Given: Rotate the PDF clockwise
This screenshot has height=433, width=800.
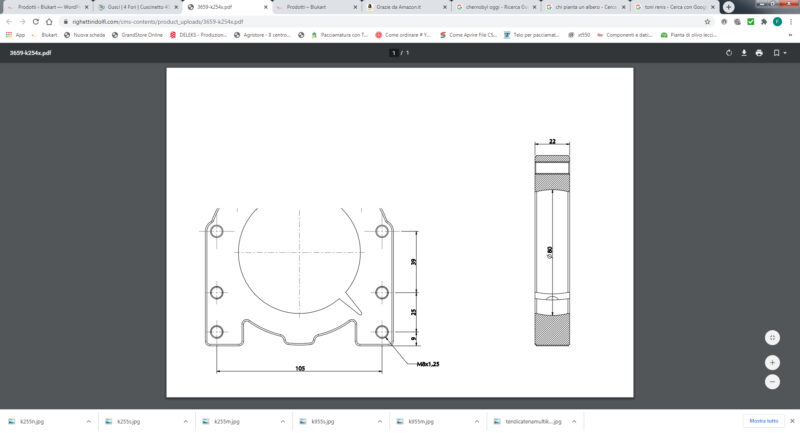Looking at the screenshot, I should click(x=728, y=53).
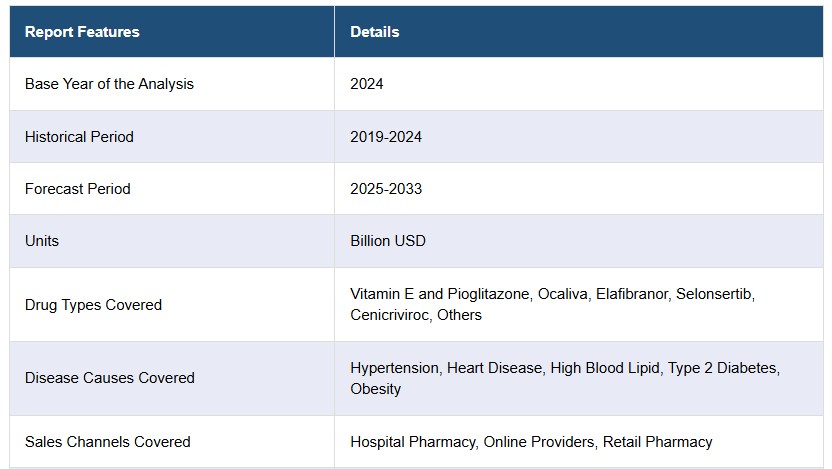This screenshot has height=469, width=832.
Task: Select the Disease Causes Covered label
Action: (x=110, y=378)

--

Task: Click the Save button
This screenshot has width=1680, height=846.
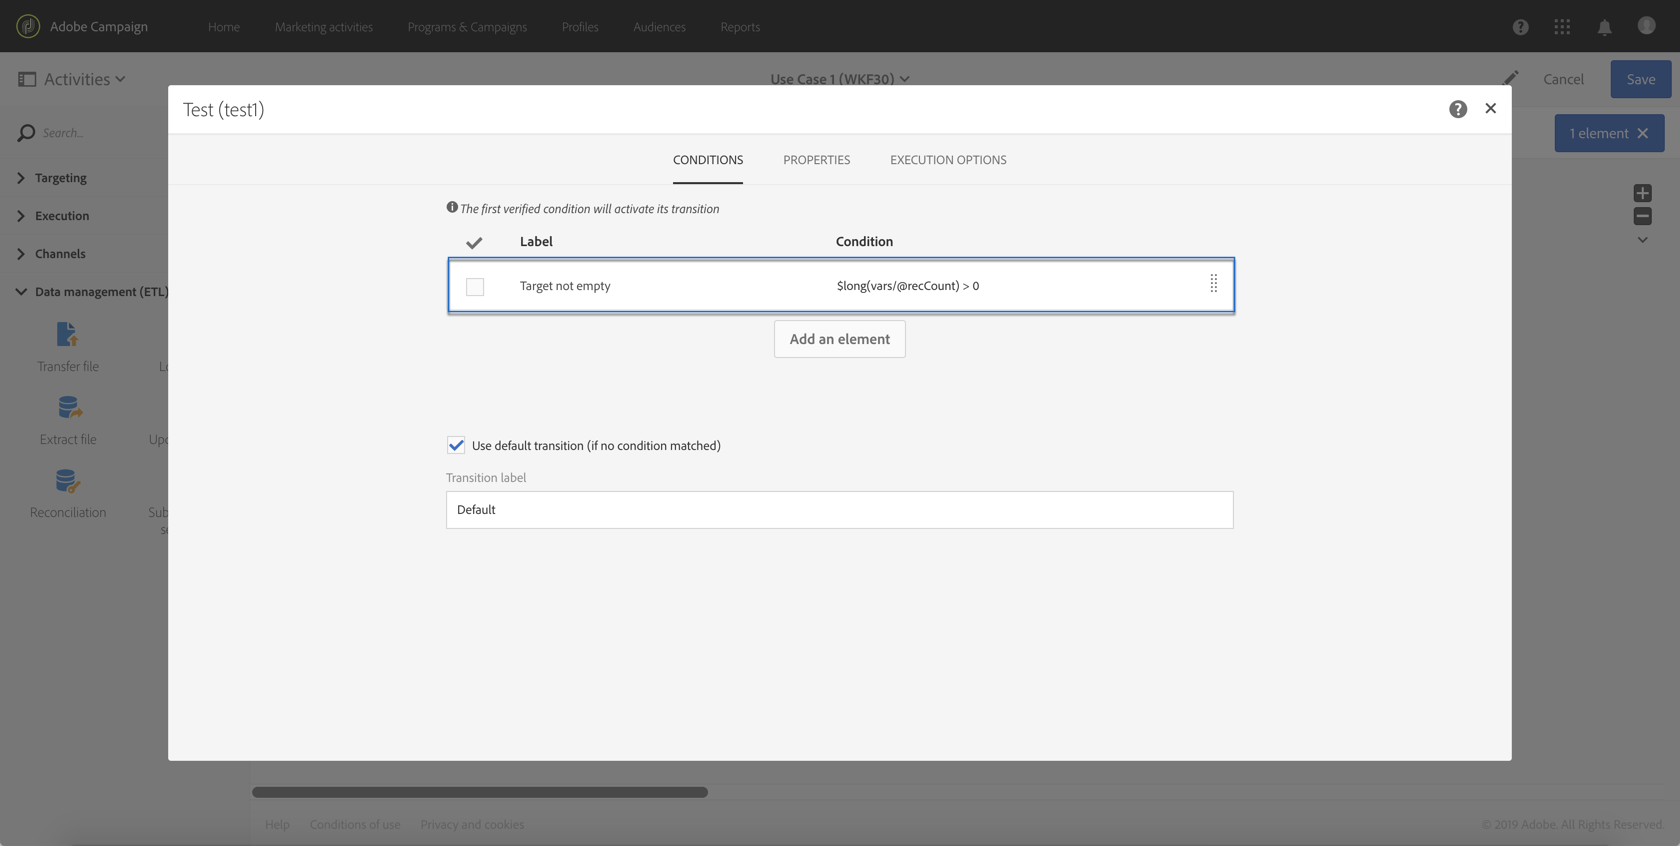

==

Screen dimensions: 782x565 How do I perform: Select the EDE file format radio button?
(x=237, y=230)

● Exercise aim: Reproduce everything from the line containing "Given: Rotate the PDF clockwise" down to the line containing "Action: (x=110, y=378)", changing "clockwise" to "counterclockwise" and keeping everything else the same. Leave the pictures out.

● Full answer:
Given: Rotate the PDF counterclockwise
This screenshot has height=433, width=800.
Looking at the screenshot, I should click(x=728, y=53).
This screenshot has height=469, width=832.
Task: Select the Disease Causes Covered label
Action: (x=110, y=378)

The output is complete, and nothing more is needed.